▸ **Text excerpt**:
+ + + + + + +

How could they control their reflections that well?  If they don't need to support a city, there is no particular reason for them to be thousands of kilometers in radius.  A much smaller sail would present fewer structural problems, and might not need to spin or could be part of linked triplets, allowing off axis reflection without unbalancing the position (because the other two sails in the triplet could counterbalance).

Indeed, such smaller sails, or collections of them, could be used to pack the gaps left in the hex tesselation of city sails.  Using a fractal like arrangement of increasingly small sails an arbitrary amout of coverage could be reached.  Not just 90% but 99% or 99.9%.  In fact the limiting factor would become the efficiency of the reflective material (99.7 for [Spectralight], over 99 % for polished gold at [most wavelengths], unknown for [Kapton] and [PET]) and the the ratio of actual city area to sail area (100 - 100 * PI * (3 * 10^4)^2 / 5 * PI * (3 * 10^7)^2 > 99.9999 %)

So we could really rack up the sunlight multiplier inside a shell if we wanted to.  Let's be really conservative and assume 98 % reflection from the inside of the shell.  That gives approximately a x50 multiplier on sunlight strength.  What could we do with that?

Option 1 : Forget carbon fiber membranes, go for something more solid.  Or just hang heavier weights off the sail - such as 10 cities per sail rather than just one. (Or just hang cities from sails that have 1 tenth the surface area originally required.)

Option 2 : To build a shell that receives the same intensity of sunlight as we get on Earth, at x50 you would build it at 7 AU, giving another x 5 population boost because of ratio of the surface areas of a sphere with radius 7 to one with radius 3.

Option 3 : Here's the option I like.  Coat the sail with reflective material on both sides.  Even if the coating is most of the weight, that can't more than double the mass per area.

Why do I like option 3?  Well, supposing you put one shell inside another.  What would happen?  Let's consider two shell:
Shell 1 on the inside at radius R1, with a sunlight multiplier of x M1
Shell 2 on the outside at radius R2, with a sunlight multiplier of x M2

You might think, if M1 = M2 then the same force is hitting the outside of S1 as the inside, and that it would collapse due to gravitation.  But you need to bear in mind that the sunlight that S2 is multiplying is the natural sunlight intensity at R2 away from the sun.  It is a factor of (R2/R1)^2 weaker than the natural intensity at R1.  If the net multiplier pushing away from the sun at R1 is to remain x5 then the equation that needs to be satisfied is:
M1 = 5 + M2 (R1/R2)^2

And of course this recurses.  You can have a 3rd shell outside shell 2, obeying the same relationship, and so on.  Think of a Russian [Matrioshka Doll].  Or an onion.  But instead of solid shells, each one is made up of trillions of space cities floating independently.  The inner shell floats on direct sunlight.  The other shells each float on the combination of the light leaking out from holes in the coverage of the inner shell and their own light reflected back at them from both the far side of their own shell and the reflective outer surface of the next shell in.

+ + + + + + +

▸ **Data lines**:
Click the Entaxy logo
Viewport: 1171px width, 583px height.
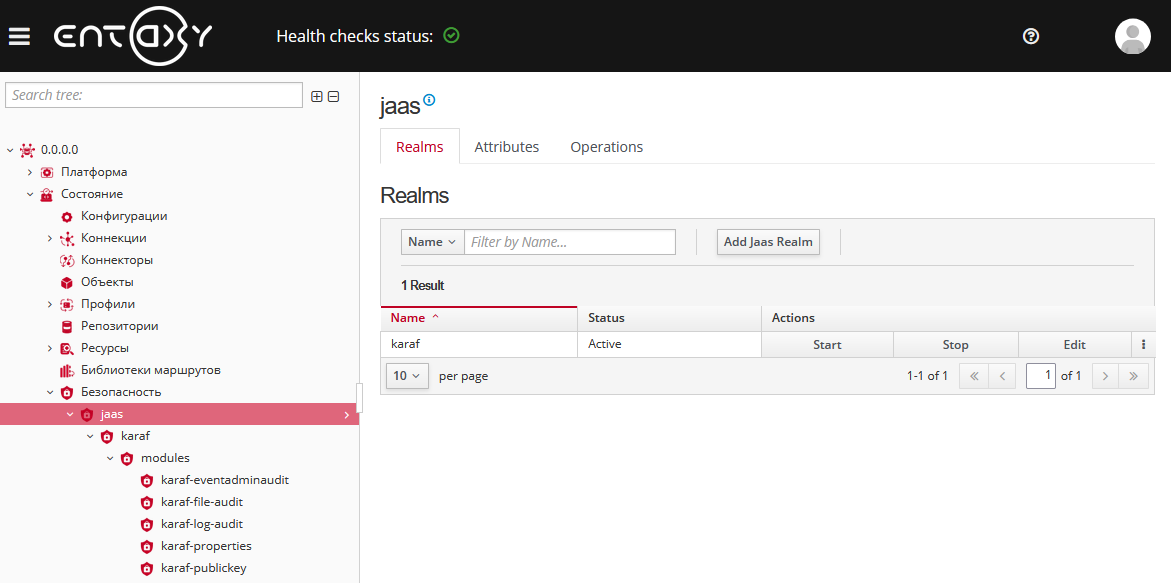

+ + + + + + +

▸ **Stated goal A**: In the text on solar-sail shells, which option does the writer say they like?
▸ **Stated goal B**: Please continue the text on solar-sail shells, picking up after its final sentence.

▸ **Task result A**: Option 3, coating the sail with reflective material on both sides.

▸ **Task result B**:
How close could the shells be?  Well, we don't need to worry about shade anymore, as most of the light will be reflections from the backs of sails rather than the leaks.  If we started at a multiplier of x50 and had 9 shells, each one with a multiplier 5 less, then the shells could be very close indeed (say 10 times the size of the largest city, to allow nagivation and give the reflections time to spread out), perhaps on the order of 10^9 m, less than a 1% change in radius.

On the other hand, if we kept the multiplier constant at x50 for each shell, each radius would need to be just over 5% larger that the previous one.  That means, starting from just outside the radius of Mercury (0.4 AU) and heading out to just inside the radius of Neptune (30 AU) we could fit in 82 shells.  Let's say 64 to give room for avoiding inconvenient gravitational obstacles and the asteroid belt, not to mention that 50 times the intensity of sunlight at Mercury's radius will cause significant temperature challenges.  Perhaps for the next shell out we could use selective reflection to avoid making it quite so intense in the city itself.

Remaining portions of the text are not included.